Exercise directions
All records below are to be set down exactly, each character intact.

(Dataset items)
Content starts
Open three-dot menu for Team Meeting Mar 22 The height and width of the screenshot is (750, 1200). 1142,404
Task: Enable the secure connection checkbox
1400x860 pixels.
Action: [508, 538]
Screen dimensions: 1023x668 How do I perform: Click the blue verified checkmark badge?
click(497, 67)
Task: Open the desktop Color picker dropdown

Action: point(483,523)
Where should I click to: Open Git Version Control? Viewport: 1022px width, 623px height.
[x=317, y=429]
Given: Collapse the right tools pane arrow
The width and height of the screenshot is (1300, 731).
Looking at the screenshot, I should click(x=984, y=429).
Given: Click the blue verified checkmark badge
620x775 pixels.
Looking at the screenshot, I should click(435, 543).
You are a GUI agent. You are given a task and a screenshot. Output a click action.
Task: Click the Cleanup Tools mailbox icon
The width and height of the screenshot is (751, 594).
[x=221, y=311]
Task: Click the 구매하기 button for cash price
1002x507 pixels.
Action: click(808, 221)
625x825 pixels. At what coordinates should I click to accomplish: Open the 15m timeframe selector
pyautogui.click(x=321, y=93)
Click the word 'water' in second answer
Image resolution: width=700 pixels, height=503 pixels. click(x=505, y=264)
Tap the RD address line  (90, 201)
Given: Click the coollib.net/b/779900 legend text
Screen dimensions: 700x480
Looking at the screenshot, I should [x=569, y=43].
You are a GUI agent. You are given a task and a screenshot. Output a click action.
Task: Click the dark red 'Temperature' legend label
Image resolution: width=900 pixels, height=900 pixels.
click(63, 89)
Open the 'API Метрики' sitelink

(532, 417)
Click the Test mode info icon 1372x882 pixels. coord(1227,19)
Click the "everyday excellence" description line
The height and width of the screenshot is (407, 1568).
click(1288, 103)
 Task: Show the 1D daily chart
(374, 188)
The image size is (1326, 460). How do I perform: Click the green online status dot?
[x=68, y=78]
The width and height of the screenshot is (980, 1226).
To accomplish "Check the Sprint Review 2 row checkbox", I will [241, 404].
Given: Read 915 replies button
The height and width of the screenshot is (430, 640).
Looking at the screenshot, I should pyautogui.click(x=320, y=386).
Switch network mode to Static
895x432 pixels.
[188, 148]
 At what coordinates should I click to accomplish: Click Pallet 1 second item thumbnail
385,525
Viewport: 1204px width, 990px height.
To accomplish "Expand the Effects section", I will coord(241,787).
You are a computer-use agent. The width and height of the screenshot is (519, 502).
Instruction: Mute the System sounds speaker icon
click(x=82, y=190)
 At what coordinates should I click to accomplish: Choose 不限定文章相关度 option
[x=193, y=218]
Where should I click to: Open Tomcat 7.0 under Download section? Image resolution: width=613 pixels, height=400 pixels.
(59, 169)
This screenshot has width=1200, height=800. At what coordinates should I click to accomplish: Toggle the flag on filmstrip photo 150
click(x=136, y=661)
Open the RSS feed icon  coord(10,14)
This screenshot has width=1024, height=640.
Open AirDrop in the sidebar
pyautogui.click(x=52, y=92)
Content ends
Answer section
Open three-dot menu for Team Meeting Mar 22 The height and width of the screenshot is (750, 1200). 1142,404
Task: Enable the secure connection checkbox
1400x860 pixels.
Action: [508, 538]
Screen dimensions: 1023x668 How do I perform: Click the blue verified checkmark badge?
click(497, 67)
Task: Open the desktop Color picker dropdown

Action: point(483,523)
Where should I click to: Open Git Version Control? Viewport: 1022px width, 623px height.
[x=317, y=429]
Given: Collapse the right tools pane arrow
The width and height of the screenshot is (1300, 731).
Looking at the screenshot, I should click(x=984, y=429).
Given: Click the blue verified checkmark badge
620x775 pixels.
Looking at the screenshot, I should click(435, 543).
You are a GUI agent. You are given a task and a screenshot. Output a click action.
Task: Click the Cleanup Tools mailbox icon
The width and height of the screenshot is (751, 594).
[x=221, y=311]
Task: Click the 구매하기 button for cash price
1002x507 pixels.
Action: click(808, 221)
625x825 pixels. At what coordinates should I click to accomplish: Open the 15m timeframe selector
pyautogui.click(x=321, y=93)
Click the word 'water' in second answer
Image resolution: width=700 pixels, height=503 pixels. click(x=505, y=264)
Tap the RD address line  (90, 201)
Given: Click the coollib.net/b/779900 legend text
Screen dimensions: 700x480
Looking at the screenshot, I should [x=569, y=43].
You are a GUI agent. You are given a task and a screenshot. Output a click action.
Task: Click the dark red 'Temperature' legend label
Image resolution: width=900 pixels, height=900 pixels.
click(63, 89)
Open the 'API Метрики' sitelink

(532, 417)
Click the Test mode info icon 1372x882 pixels. coord(1227,19)
Click the "everyday excellence" description line
The height and width of the screenshot is (407, 1568).
click(1288, 103)
 Task: Show the 1D daily chart
(374, 188)
The image size is (1326, 460). How do I perform: Click the green online status dot?
[x=68, y=78]
The width and height of the screenshot is (980, 1226).
To accomplish "Check the Sprint Review 2 row checkbox", I will [241, 404].
Given: Read 915 replies button
The height and width of the screenshot is (430, 640).
Looking at the screenshot, I should pyautogui.click(x=320, y=386).
Switch network mode to Static
895x432 pixels.
[188, 148]
 At what coordinates should I click to accomplish: Click Pallet 1 second item thumbnail
385,525
Viewport: 1204px width, 990px height.
To accomplish "Expand the Effects section", I will coord(241,787).
You are a computer-use agent. The width and height of the screenshot is (519, 502).
Instruction: Mute the System sounds speaker icon
click(x=82, y=190)
 At what coordinates should I click to accomplish: Choose 不限定文章相关度 option
[x=193, y=218]
Where should I click to: Open Tomcat 7.0 under Download section? Image resolution: width=613 pixels, height=400 pixels.
(59, 169)
This screenshot has width=1200, height=800. At what coordinates should I click to accomplish: Toggle the flag on filmstrip photo 150
click(x=136, y=661)
Open the RSS feed icon  coord(10,14)
This screenshot has width=1024, height=640.
Open AirDrop in the sidebar
pyautogui.click(x=52, y=92)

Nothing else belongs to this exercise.